Please, let's see the rest of it. LIKE it a lot.


----------



## RIBottleguy (Aug 16, 2011)

They aren't rare, but neither are they common.  There's a bunch of different version, yours looks to be the "for horses" one.  When one thinks of snake oil this is likely the bottle that started it all.


----------



## GuntherHess (Aug 16, 2011)

I have noted at least three versions and they all typical sell about the same price.


----------



## bostaurus (Aug 16, 2011)

I have the "best horse liniment.." and have seen one that leaves off the horse liniment part...what is the other variant?


----------



## GuntherHess (Aug 16, 2011)

There is a little 4" version , a sample maybe? Does your 6" one say 4 fl oz on it?


----------



## bostaurus (Aug 16, 2011)

It says, "Clark Stanley's Snake Oil Liniment For Rheumatism and Neuralgia Best Horse Liniment In The World"   spread out on three of the four panels, one panel slick and no measurement anywhere.

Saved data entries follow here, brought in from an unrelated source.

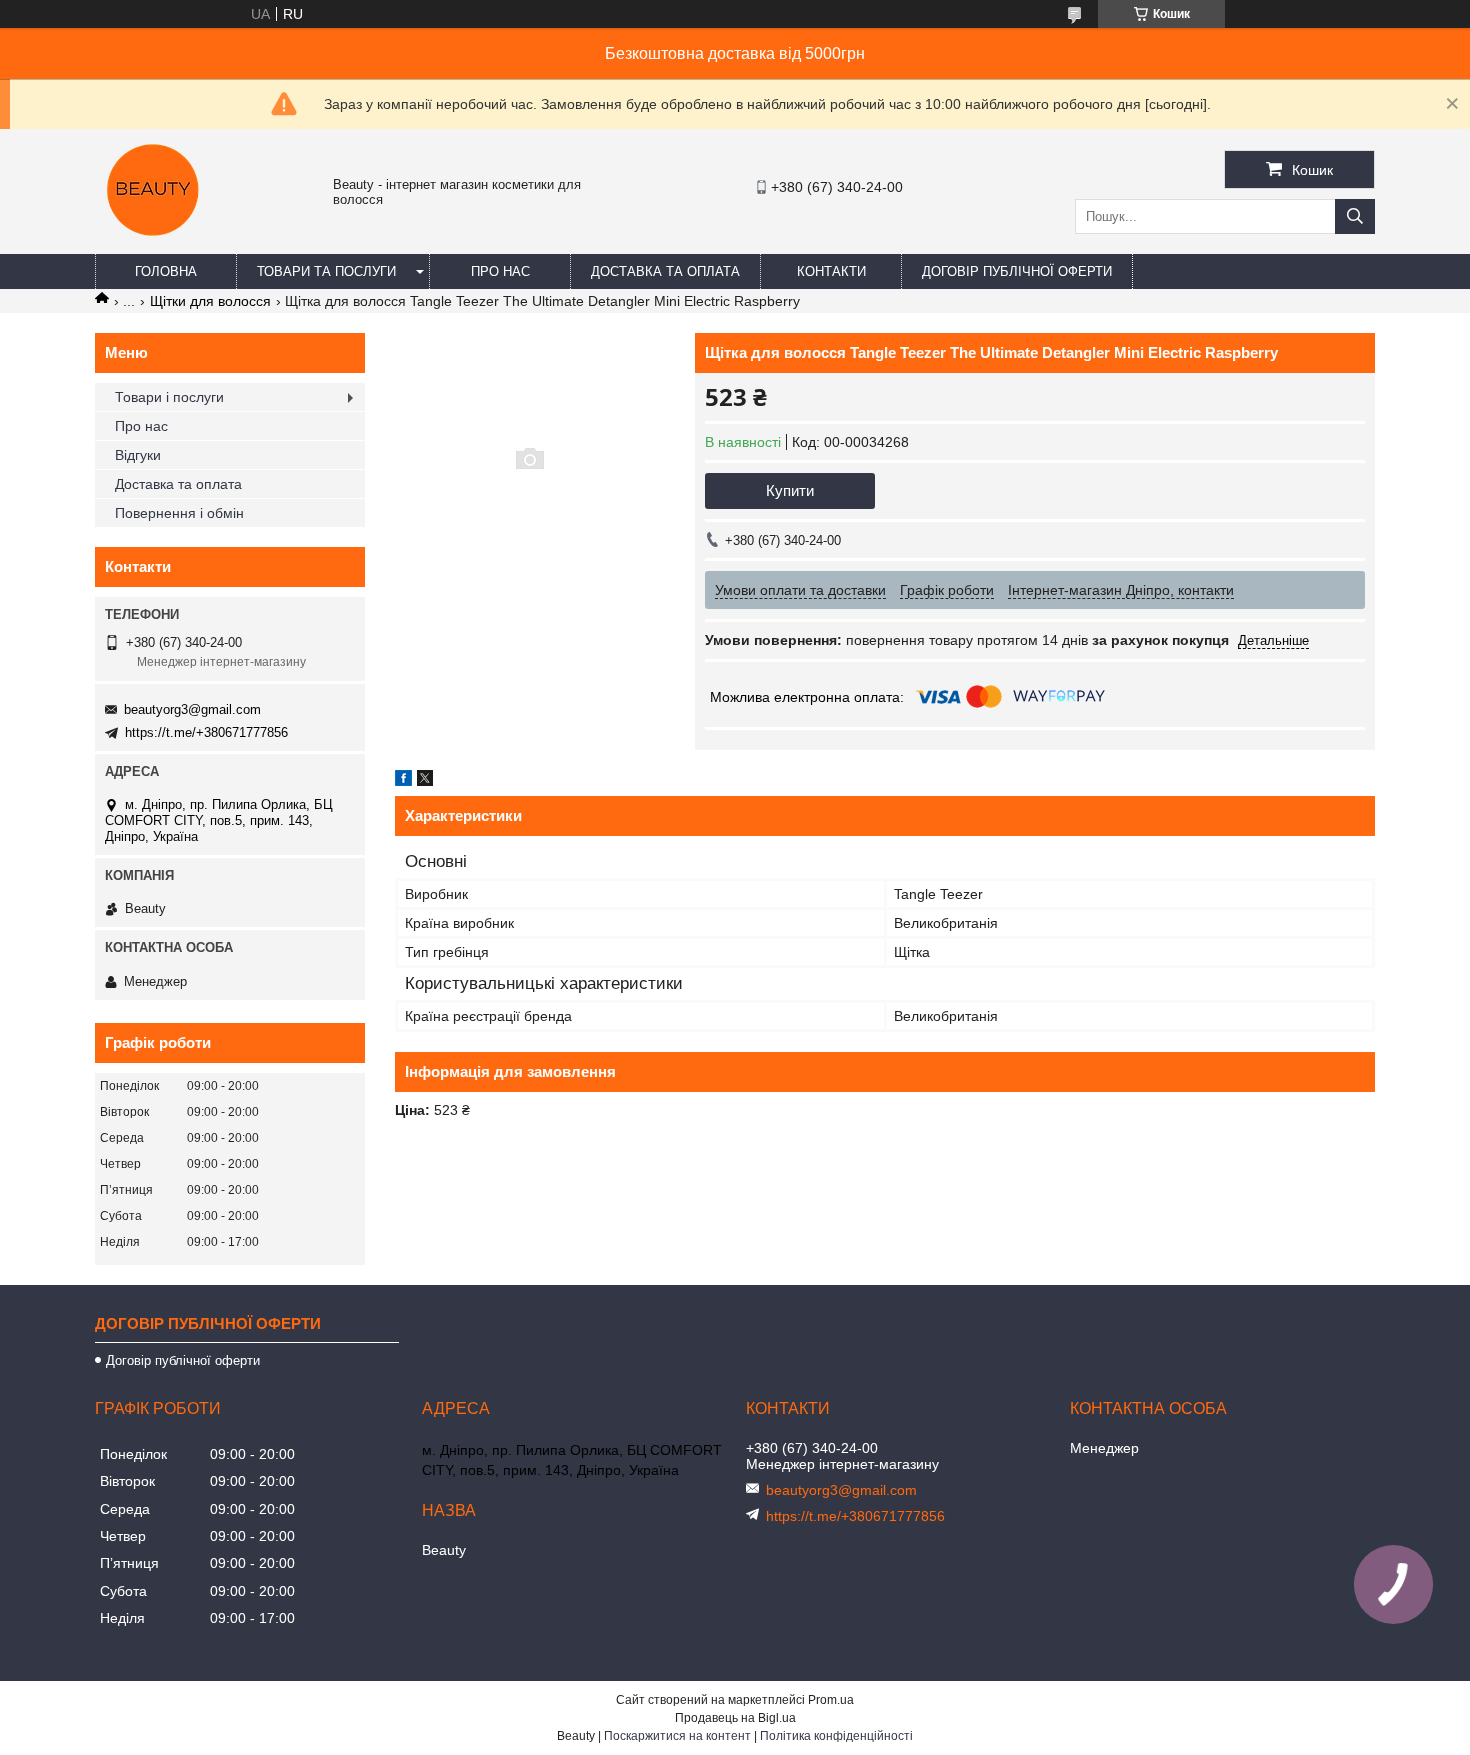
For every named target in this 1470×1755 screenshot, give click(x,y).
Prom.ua (831, 1700)
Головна (166, 271)
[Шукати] (1355, 216)
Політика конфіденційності (836, 1736)
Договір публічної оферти (1017, 271)
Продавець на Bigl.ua (735, 1718)
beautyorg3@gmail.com (192, 709)
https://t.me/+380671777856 (206, 732)
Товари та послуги (326, 271)
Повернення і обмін (179, 513)
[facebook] (403, 781)
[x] (425, 781)
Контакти (831, 271)
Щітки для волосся (210, 301)
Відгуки (138, 455)
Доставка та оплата (665, 271)
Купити (790, 490)
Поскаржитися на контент (677, 1736)
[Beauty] (155, 245)
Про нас (500, 271)
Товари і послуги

 Does the 4" one have all that embossing on it?


----------



## cookie (Aug 16, 2011)

Picture


----------



## cookie (Aug 16, 2011)

picture


----------



## cookie (Aug 16, 2011)

picture


----------



## GuntherHess (Aug 16, 2011)

> Does the 4" one have all that embossing on it?


 
 no


----------



## VTdigger (Aug 16, 2011)

I have one, it's One of my favorite bottles I ever dug, it just says, Clark Stanley's Snake Oil once I dug that I knew the dump was gonna be a good one. I want to gather a collection of different kinds of Snake oil bottles I love em.


----------



## GuntherHess (Aug 16, 2011)

There's only a couple embossed snake oil bottles tha I know of.


----------



## RIBottleguy (Aug 16, 2011)

The Little Rhody Bottle Club site lists 6 different versions.  There are the three large ones (one plain, one embossed 4oz.), 2oz. and a 1.5oz. samples, and a 1.5oz. without the ounces embossed.  It says it comes in aqua too but I've never seen one, it's probably an error.


----------



## RIBottleguy (Aug 16, 2011)

Some pictures (unembossed 1.5oz., embossed 1.5. ounce, embossed 4oz.), not to scale lol


----------



## JOETHECROW (Aug 16, 2011)

Member Annie 44 has an early aqua embossed example.... 

 I used to dig these quite often, and thought perhaps this was a later label only example due to it being true to the bottles original shape and size....Always thought the snake oil bottles were cool.


----------



## GuntherHess (Aug 17, 2011)

The only snake oil bottles I can think of are the Clark Stanley bottles and the Rattlesnake Oil bottles from Arizona.


----------